Keeping every word and mark, copy all of the data.

Given data

■ ■ ■

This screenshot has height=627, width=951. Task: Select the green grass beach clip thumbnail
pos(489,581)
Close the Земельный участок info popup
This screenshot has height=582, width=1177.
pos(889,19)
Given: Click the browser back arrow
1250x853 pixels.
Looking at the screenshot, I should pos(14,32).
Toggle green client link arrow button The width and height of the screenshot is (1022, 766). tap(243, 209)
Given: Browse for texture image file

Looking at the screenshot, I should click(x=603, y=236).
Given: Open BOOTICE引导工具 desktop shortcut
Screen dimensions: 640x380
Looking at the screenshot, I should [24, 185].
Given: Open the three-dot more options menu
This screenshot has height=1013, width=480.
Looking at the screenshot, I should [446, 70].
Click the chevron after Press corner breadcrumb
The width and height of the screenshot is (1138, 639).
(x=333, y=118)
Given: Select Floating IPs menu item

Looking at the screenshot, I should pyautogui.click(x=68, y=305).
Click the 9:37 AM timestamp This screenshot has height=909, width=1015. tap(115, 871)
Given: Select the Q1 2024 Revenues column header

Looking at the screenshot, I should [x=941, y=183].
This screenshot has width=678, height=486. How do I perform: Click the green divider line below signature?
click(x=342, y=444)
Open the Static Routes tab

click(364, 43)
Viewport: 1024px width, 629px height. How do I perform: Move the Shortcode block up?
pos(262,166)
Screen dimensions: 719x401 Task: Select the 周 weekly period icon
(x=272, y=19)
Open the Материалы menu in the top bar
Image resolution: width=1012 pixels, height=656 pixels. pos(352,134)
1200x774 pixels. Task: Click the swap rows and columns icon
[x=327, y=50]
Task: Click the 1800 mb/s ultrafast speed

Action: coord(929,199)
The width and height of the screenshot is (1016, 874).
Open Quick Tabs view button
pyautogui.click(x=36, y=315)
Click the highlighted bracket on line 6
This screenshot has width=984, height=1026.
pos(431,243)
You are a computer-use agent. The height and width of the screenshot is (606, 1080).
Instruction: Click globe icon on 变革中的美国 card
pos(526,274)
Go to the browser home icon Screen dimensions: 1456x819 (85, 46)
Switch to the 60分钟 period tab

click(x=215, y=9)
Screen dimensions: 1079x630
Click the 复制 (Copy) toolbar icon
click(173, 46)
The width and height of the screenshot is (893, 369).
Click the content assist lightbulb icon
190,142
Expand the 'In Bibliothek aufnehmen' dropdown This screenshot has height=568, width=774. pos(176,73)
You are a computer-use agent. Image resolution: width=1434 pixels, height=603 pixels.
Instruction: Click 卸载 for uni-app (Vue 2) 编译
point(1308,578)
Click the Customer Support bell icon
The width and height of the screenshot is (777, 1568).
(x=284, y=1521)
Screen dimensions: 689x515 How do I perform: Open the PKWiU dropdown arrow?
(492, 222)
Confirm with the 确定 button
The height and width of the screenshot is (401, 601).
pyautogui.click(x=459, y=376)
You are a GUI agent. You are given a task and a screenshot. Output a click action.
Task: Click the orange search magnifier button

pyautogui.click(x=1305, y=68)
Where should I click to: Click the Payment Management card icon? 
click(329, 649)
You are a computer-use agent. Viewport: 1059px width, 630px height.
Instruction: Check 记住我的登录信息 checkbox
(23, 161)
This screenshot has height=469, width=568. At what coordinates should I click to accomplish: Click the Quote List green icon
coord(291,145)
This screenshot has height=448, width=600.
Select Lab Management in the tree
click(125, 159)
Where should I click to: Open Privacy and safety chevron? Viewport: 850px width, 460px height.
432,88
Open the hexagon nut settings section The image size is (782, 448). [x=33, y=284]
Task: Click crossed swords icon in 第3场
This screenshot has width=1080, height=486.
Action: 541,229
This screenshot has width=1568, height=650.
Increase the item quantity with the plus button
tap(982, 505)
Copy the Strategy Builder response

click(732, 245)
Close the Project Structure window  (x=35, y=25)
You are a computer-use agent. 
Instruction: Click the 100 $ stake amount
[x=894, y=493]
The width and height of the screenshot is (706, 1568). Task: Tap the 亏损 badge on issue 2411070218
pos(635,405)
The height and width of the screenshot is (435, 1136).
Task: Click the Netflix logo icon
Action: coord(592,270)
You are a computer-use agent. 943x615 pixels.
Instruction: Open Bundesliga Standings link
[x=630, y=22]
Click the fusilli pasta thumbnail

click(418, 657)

■ ■ ■

Exercise result
This screenshot has height=627, width=951. Task: Select the green grass beach clip thumbnail
pos(489,581)
Close the Земельный участок info popup
This screenshot has height=582, width=1177.
pos(889,19)
Given: Click the browser back arrow
1250x853 pixels.
Looking at the screenshot, I should pos(14,32).
Toggle green client link arrow button The width and height of the screenshot is (1022, 766). tap(243, 209)
Given: Browse for texture image file

Looking at the screenshot, I should click(x=603, y=236).
Given: Open BOOTICE引导工具 desktop shortcut
Screen dimensions: 640x380
Looking at the screenshot, I should [24, 185].
Given: Open the three-dot more options menu
This screenshot has height=1013, width=480.
Looking at the screenshot, I should [446, 70].
Click the chevron after Press corner breadcrumb
The width and height of the screenshot is (1138, 639).
(x=333, y=118)
Given: Select Floating IPs menu item

Looking at the screenshot, I should pyautogui.click(x=68, y=305).
Click the 9:37 AM timestamp This screenshot has height=909, width=1015. tap(115, 871)
Given: Select the Q1 2024 Revenues column header

Looking at the screenshot, I should [x=941, y=183].
This screenshot has width=678, height=486. How do I perform: Click the green divider line below signature?
click(x=342, y=444)
Open the Static Routes tab

click(364, 43)
Viewport: 1024px width, 629px height. How do I perform: Move the Shortcode block up?
pos(262,166)
Screen dimensions: 719x401 Task: Select the 周 weekly period icon
(x=272, y=19)
Open the Материалы menu in the top bar
Image resolution: width=1012 pixels, height=656 pixels. pos(352,134)
1200x774 pixels. Task: Click the swap rows and columns icon
[x=327, y=50]
Task: Click the 1800 mb/s ultrafast speed

Action: coord(929,199)
The width and height of the screenshot is (1016, 874).
Open Quick Tabs view button
pyautogui.click(x=36, y=315)
Click the highlighted bracket on line 6
This screenshot has width=984, height=1026.
pos(431,243)
You are a computer-use agent. The height and width of the screenshot is (606, 1080).
Instruction: Click globe icon on 变革中的美国 card
pos(526,274)
Go to the browser home icon Screen dimensions: 1456x819 (85, 46)
Switch to the 60分钟 period tab

click(x=215, y=9)
Screen dimensions: 1079x630
Click the 复制 (Copy) toolbar icon
click(173, 46)
The width and height of the screenshot is (893, 369).
Click the content assist lightbulb icon
190,142
Expand the 'In Bibliothek aufnehmen' dropdown This screenshot has height=568, width=774. pos(176,73)
You are a computer-use agent. Image resolution: width=1434 pixels, height=603 pixels.
Instruction: Click 卸载 for uni-app (Vue 2) 编译
point(1308,578)
Click the Customer Support bell icon
The width and height of the screenshot is (777, 1568).
(x=284, y=1521)
Screen dimensions: 689x515 How do I perform: Open the PKWiU dropdown arrow?
(492, 222)
Confirm with the 确定 button
The height and width of the screenshot is (401, 601).
pyautogui.click(x=459, y=376)
You are a GUI agent. You are given a task and a screenshot. Output a click action.
Task: Click the orange search magnifier button

pyautogui.click(x=1305, y=68)
Where should I click to: Click the Payment Management card icon? 
click(329, 649)
You are a computer-use agent. Viewport: 1059px width, 630px height.
Instruction: Check 记住我的登录信息 checkbox
(23, 161)
This screenshot has height=469, width=568. At what coordinates should I click to accomplish: Click the Quote List green icon
coord(291,145)
This screenshot has height=448, width=600.
Select Lab Management in the tree
click(125, 159)
Where should I click to: Open Privacy and safety chevron? Viewport: 850px width, 460px height.
432,88
Open the hexagon nut settings section The image size is (782, 448). [x=33, y=284]
Task: Click crossed swords icon in 第3场
This screenshot has width=1080, height=486.
Action: 541,229
This screenshot has width=1568, height=650.
Increase the item quantity with the plus button
tap(982, 505)
Copy the Strategy Builder response

click(732, 245)
Close the Project Structure window  (x=35, y=25)
You are a computer-use agent. 
Instruction: Click the 100 $ stake amount
[x=894, y=493]
The width and height of the screenshot is (706, 1568). Task: Tap the 亏损 badge on issue 2411070218
pos(635,405)
The height and width of the screenshot is (435, 1136).
Task: Click the Netflix logo icon
Action: coord(592,270)
You are a computer-use agent. 943x615 pixels.
Instruction: Open Bundesliga Standings link
[x=630, y=22]
Click the fusilli pasta thumbnail

click(418, 657)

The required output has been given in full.